Question 2 - A-Level Maths

CAIE M2 2018 November — Question 2 6 marks

Exam Board	CAIE
Module	M2 (Mechanics 2)
Year	2018
Session	November
Marks	6
Paper	Download PDF ↗
Mark scheme	Download PDF ↗
Topic	Centre of Mass 1
Type	Centre of mass with variable parameter
Difficulty	Standard +0.8 This is a two-part centre of mass problem requiring geometric visualization, application of toppling conditions (vertical line through CM passes through pivot point), and composite body calculations. Part (i) involves standard CM formulas with given dimensions, while part (ii) requires setting up and solving an equation for an unknown dimension. The conceptual understanding of toppling equilibrium and 3D geometry makes this moderately challenging, though the mathematical techniques are straightforward once the setup is clear.
Spec	6.04c Composite bodies: centre of mass 6.04d Integration: for centre of mass of laminas/solids 6.04e Rigid body equilibrium: coplanar forces

\includegraphics{figure_2} A uniform object is made by attaching the base of a solid hemisphere to the base of a solid cone so that the object has an axis of symmetry. The base of the cone has radius \(0.3\text{ m}\), and the hemisphere has radius \(0.2\text{ m}\). The object is placed on a horizontal plane with a point \(A\) on the curved surface of the hemisphere and a point \(B\) on the circumference of the cone in contact with the plane (see diagram).

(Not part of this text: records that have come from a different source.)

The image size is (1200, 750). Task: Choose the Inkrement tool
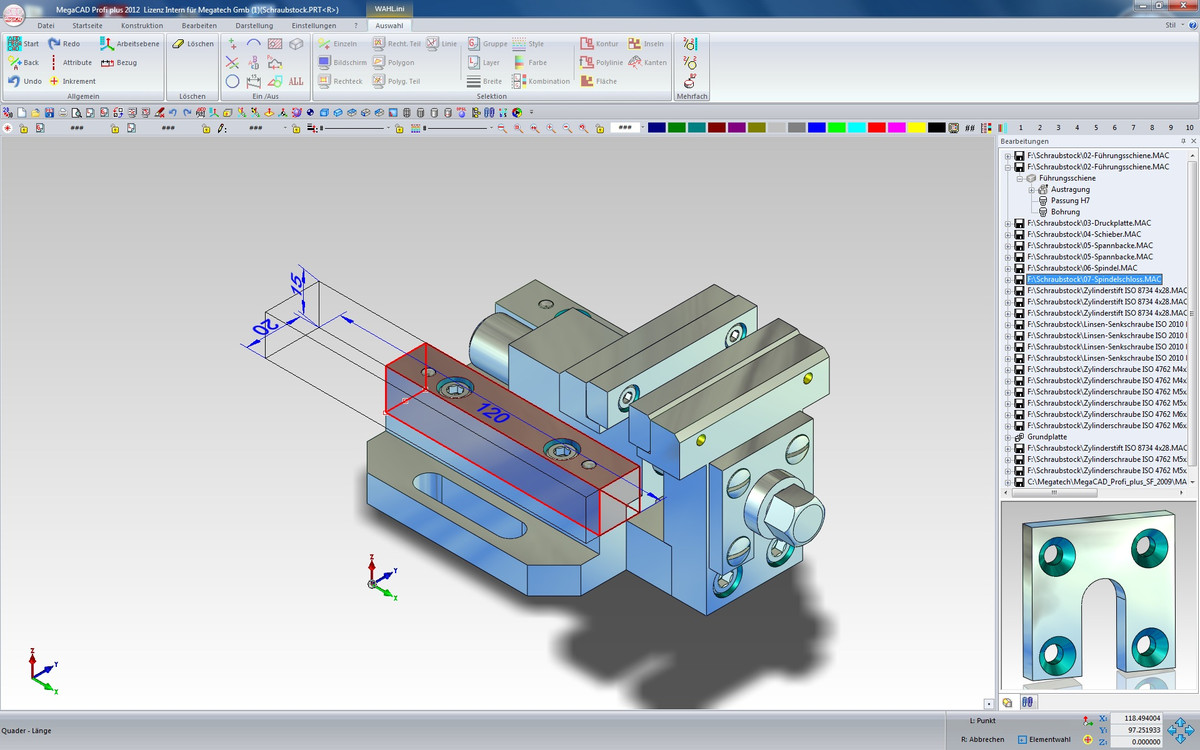tap(54, 81)
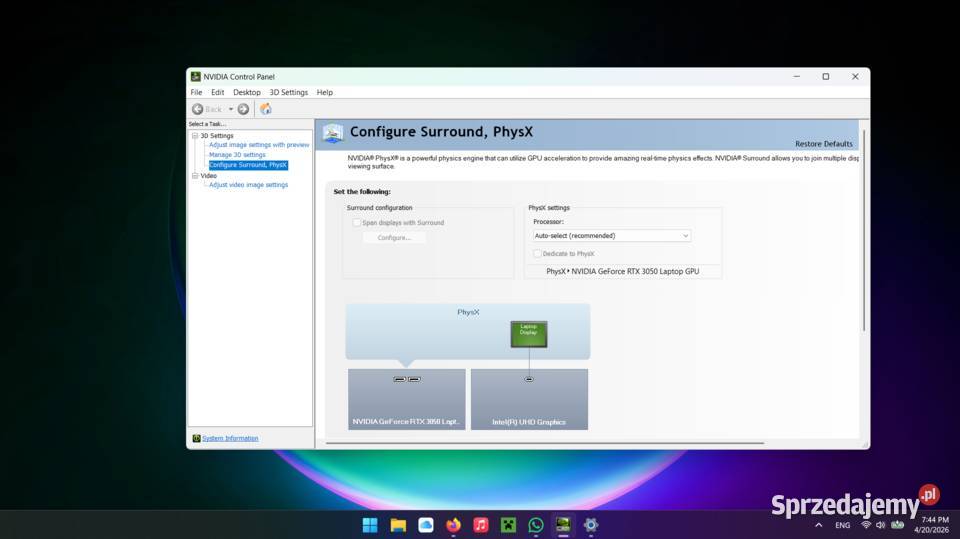Viewport: 960px width, 539px height.
Task: Open Minecraft from the taskbar
Action: 508,525
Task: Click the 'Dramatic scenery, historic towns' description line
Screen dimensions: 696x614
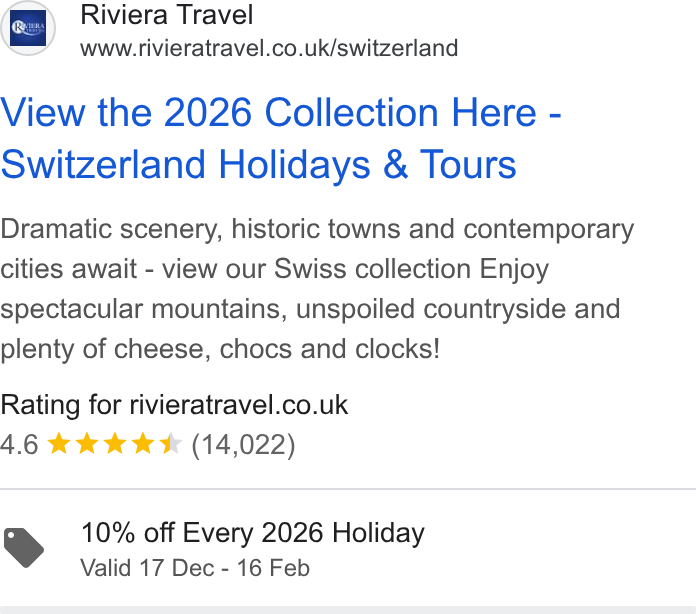Action: [317, 230]
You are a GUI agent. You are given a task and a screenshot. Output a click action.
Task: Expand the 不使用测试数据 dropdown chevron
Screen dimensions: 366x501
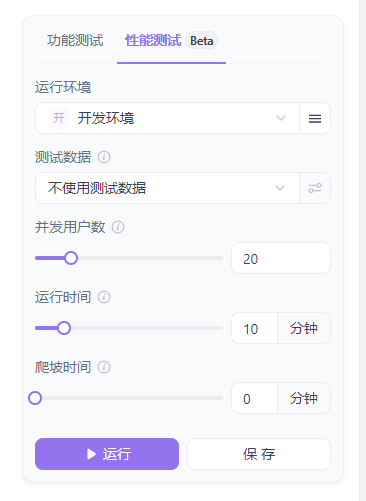pos(280,188)
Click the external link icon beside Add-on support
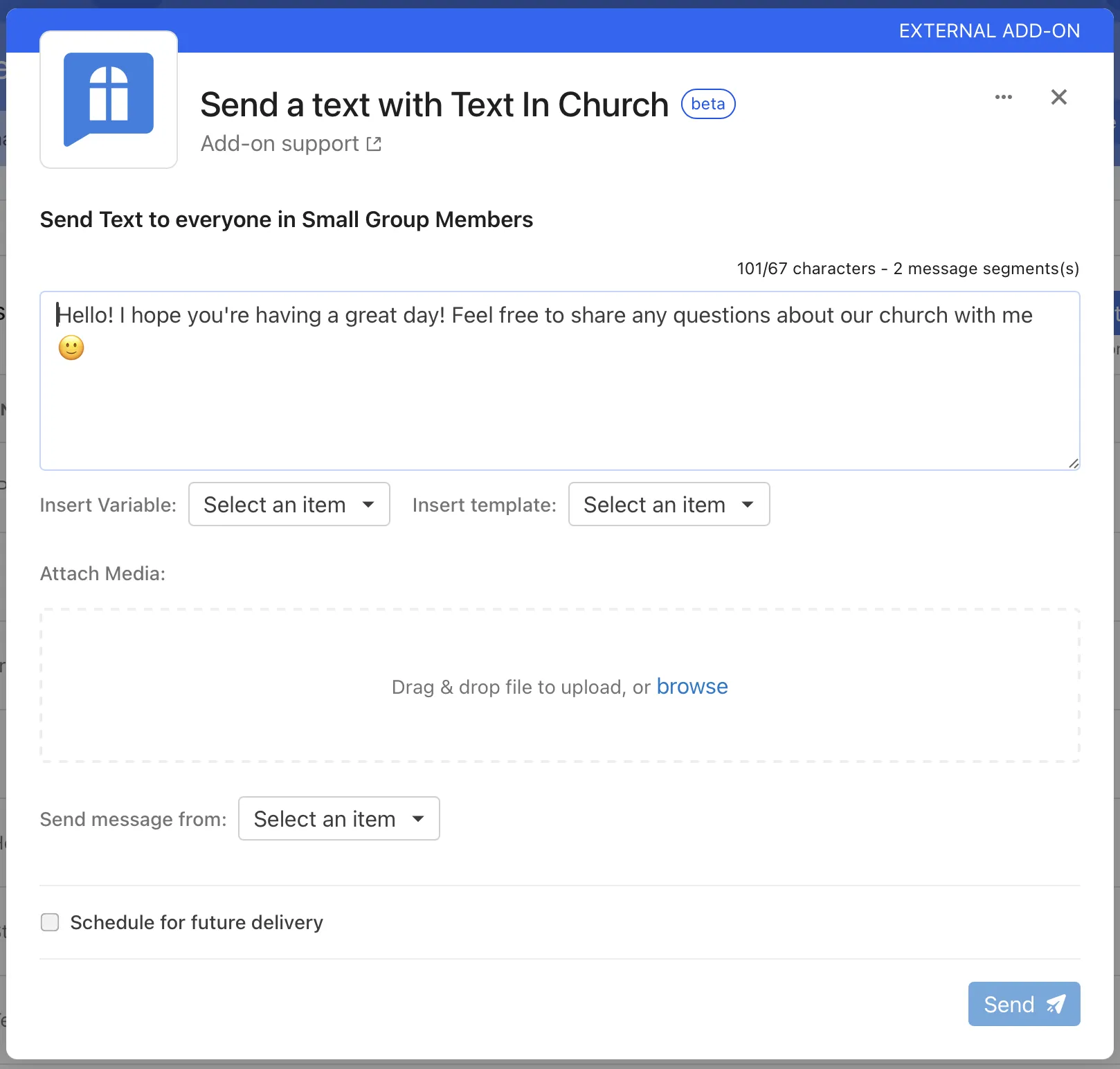 coord(374,144)
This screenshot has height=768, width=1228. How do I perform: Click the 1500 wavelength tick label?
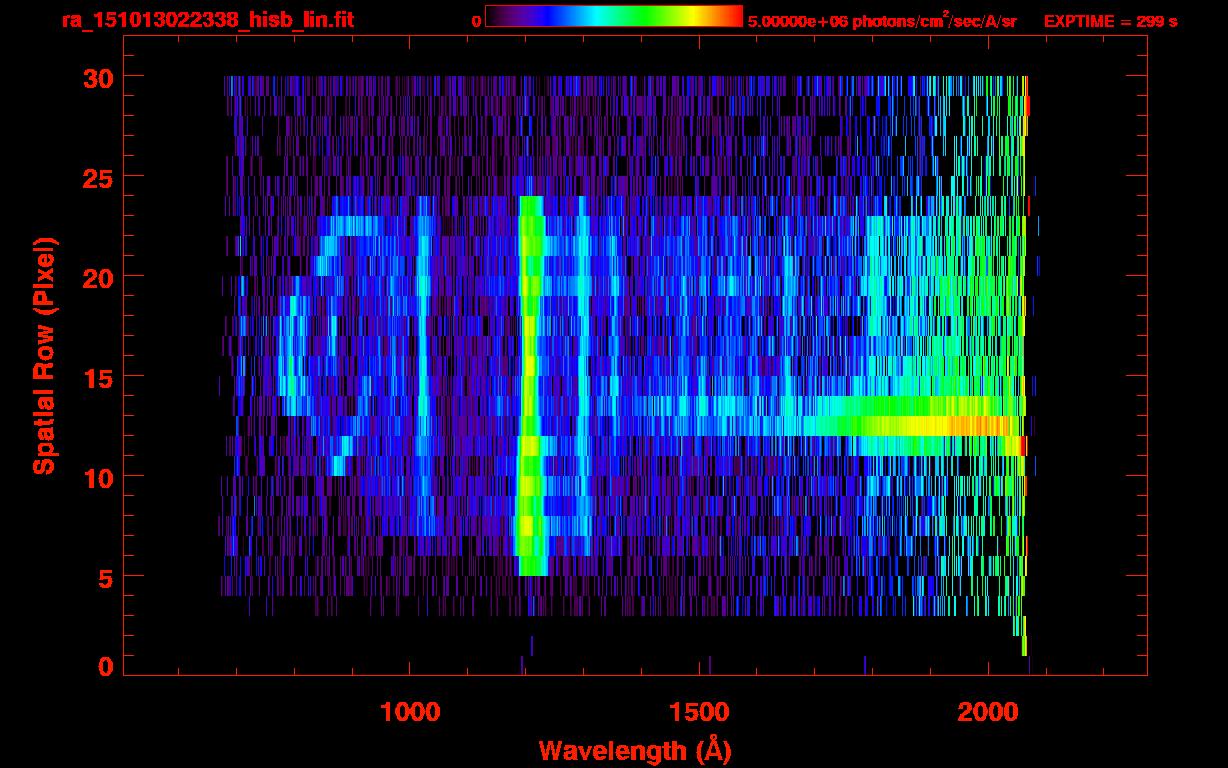(x=698, y=712)
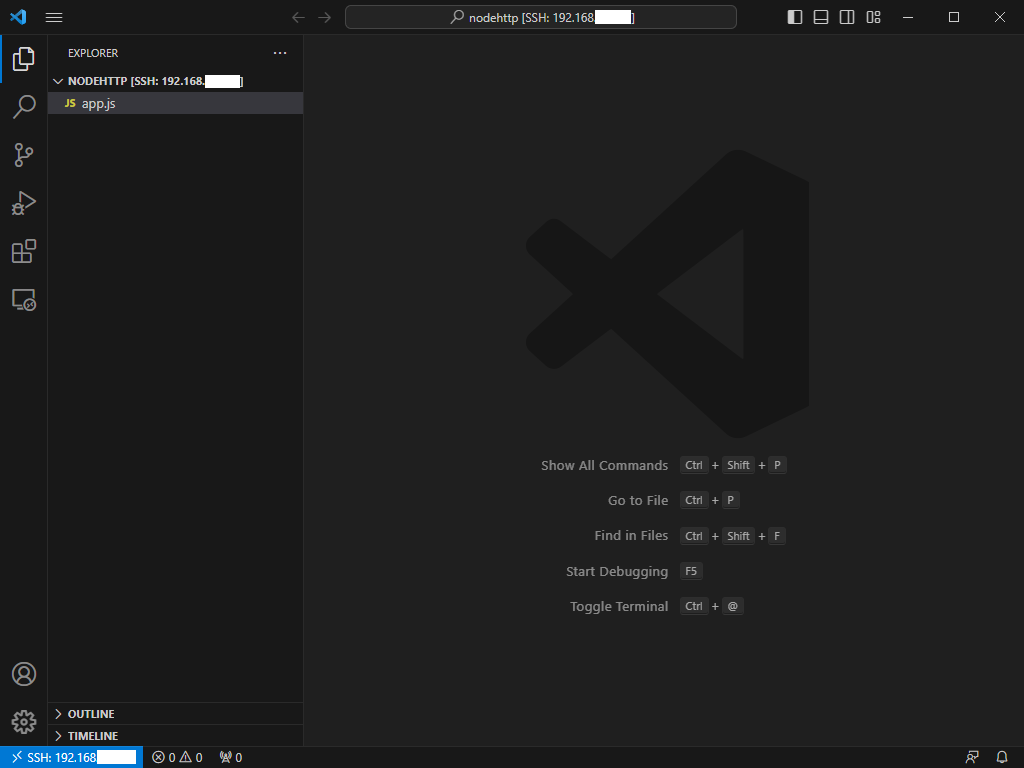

Given that the object is on the point of toppling about \(B\), find the distance of the centre of mass of the object from the base of the cone. [3]
Given instead that the object is on the point of toppling about \(A\), calculate the height of the cone. [3]

[The volume of a cone is \(\frac{1}{3}\pi r^2 h\). The volume of a hemisphere is \(\frac{2}{3}\pi r^3\).]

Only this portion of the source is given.